针对合成孔径雷达(synthetic aperture radar, SAR)图像相干斑抑制问题,提出一种基于聚类字典学习和稀疏表示的SAR图像抑斑方法。本方法以相干斑噪声的非对数加性模型为基础,通过改进相似度测度的K-means聚类和主成分分析方法进行字典学习,克服了相干斑噪声非高斯性带来的影响,形成具有结构性聚类的字典原子;在稀疏分解方面,通过引入方差稳定因子,建立了适用于抑制SAR相干斑噪声的稀疏表示模型,并通过交替迭代算法进行代价方程求解;同时算法还增加了点目标保护措施,避免了对图像点目标“过滤波”。通过卫星、无人机SAR图像的抑斑实验证明,相比经典的SAR图像抑斑方法,所提的方法在抑斑的视觉效果上和客观评价指标上都有较大的提升。

Abstract:

Aiming at the speckle reduction of aperture radar synthetic (SAR) images, a method of SAR despeckling based on clustering dictionary learning and sparse representation is proposed. Based on the non-logarithmic model of the coherent speckle noise, the K-means clustering with the improved similarity measure and principal component analysis method, the dictionary atoms with structural clustering are obtained, which overcomes the effect of the non-Gaussian of the speckle noise.
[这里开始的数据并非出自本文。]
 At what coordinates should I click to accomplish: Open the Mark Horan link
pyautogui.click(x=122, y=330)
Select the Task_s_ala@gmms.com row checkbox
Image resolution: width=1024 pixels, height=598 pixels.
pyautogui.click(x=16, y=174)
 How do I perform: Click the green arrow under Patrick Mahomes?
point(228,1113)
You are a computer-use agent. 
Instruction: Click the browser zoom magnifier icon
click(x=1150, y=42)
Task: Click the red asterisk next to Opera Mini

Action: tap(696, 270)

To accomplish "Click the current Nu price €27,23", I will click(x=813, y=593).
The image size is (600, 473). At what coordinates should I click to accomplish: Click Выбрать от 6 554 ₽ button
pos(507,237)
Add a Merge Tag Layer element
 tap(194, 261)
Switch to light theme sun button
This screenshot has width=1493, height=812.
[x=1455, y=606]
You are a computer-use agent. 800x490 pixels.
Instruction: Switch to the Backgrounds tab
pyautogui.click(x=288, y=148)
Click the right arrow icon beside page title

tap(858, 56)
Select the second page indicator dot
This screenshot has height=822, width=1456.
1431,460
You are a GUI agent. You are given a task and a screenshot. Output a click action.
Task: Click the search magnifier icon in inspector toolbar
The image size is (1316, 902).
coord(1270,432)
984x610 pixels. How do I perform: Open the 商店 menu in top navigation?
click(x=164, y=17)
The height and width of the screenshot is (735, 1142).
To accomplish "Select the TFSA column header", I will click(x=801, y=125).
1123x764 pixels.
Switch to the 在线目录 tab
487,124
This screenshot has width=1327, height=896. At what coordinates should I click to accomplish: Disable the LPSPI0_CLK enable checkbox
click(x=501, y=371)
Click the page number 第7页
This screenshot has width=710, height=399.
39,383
A sparse representation model combining clustering and sparsity under a unified framework is established. An iterative algorithm is proposed for solving the cost equation. Meanwhile, the point target protection measure is introduced into the algorithm to avoid the "over filtering" of the point target. Experimental results with SAR images from satellites and unmanned aerial vehicle show that compared with the existing SAR despeckling methods, the proposed method has a great improvement in both the visual effect and the objective evaluation indexes.